There are no expiration dates on the deferred tax assets. The provisions of ASC 740 require that carrying amounts of deferred tax assets be reduced by a valuation allowance if, based on the available evidence, it is more likely than not that some portion or all of the deferred tax assets will not be realized. Accordingly, the need to establish valuation allowances for deferred tax assets is assessed periodically with appropriate consideration given to all positive and negative evidence related to the realization of the deferred tax assets. As a result of the Acquisition of KCG, the Company has non-U.S. net operating losses at September 30, 2019 and December 31, 2018 of $239.3 million and $239.3 million, respectively, and has recorded a related deferred tax asset of $44.9 million and $44.9 million, respectively. A full valuation allowance was also recorded against this deferred tax asset at September 30, 2019 and December 31, 2018 as it is more likely than not that this deferred tax asset will not be realized. No valuation allowance against the remaining deferred taxes was recorded as of September 30, 2019 and December 31, 2018 because it is more likely than not that these deferred tax assets will be fully realized.

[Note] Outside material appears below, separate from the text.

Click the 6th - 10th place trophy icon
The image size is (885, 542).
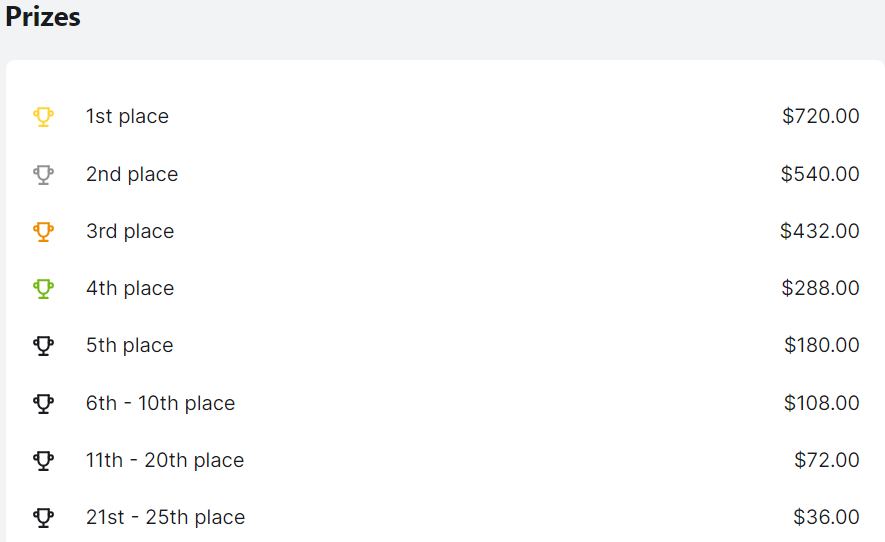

The Company is subject to taxation in U.S. federal, state, local and foreign jurisdictions. As of September 30, 2019, the Company’s tax years for 2013 through 2017 and 2010 through 2017 are subject to examination by U.S. and non-U.S. tax authorities, respectively. As a result of the ITG Acquisition and the Acquisition of KCG, the Company has assumed any ITG and KCG tax exposures. In addition, the Company is subject to state and local income tax examinations in various jurisdictions for the tax years 2013 through 2017. The final outcome of these examinations is not yet determinable. However, the Company anticipates that adjustments to the unrecognized tax benefits, if any, will not result in a material change to the financial condition, results of operations and cash flows.

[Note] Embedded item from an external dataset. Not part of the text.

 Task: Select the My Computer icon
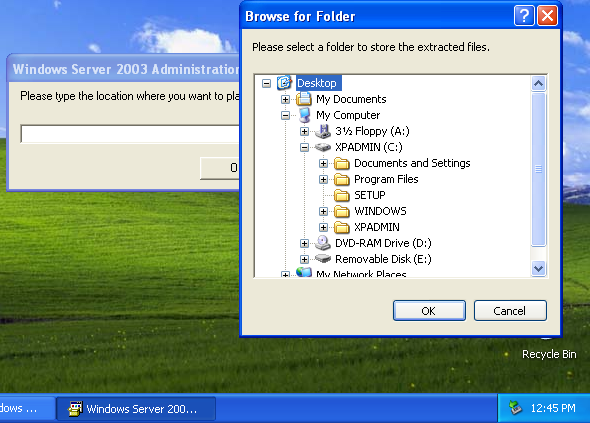click(x=304, y=115)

The Company’s policy for recording interest and penalties associated with audits is to record such items as a component of income or loss before income taxes and noncontrolling interest. Penalties, if any, are recorded in Operations and administrative expense and interest received or paid is recorded in Other, net or Operations and administrative expense in the condensed consolidated statement of comprehensive income.

The Company had $9.3 million of unrecognized tax benefits as of September 30, 2019, all of which would affect the Company’s effective tax rate if recognized. The Company has determined that there are no uncertain tax positions that would have a material impact on the Company’s financial position as of September 30, 2019.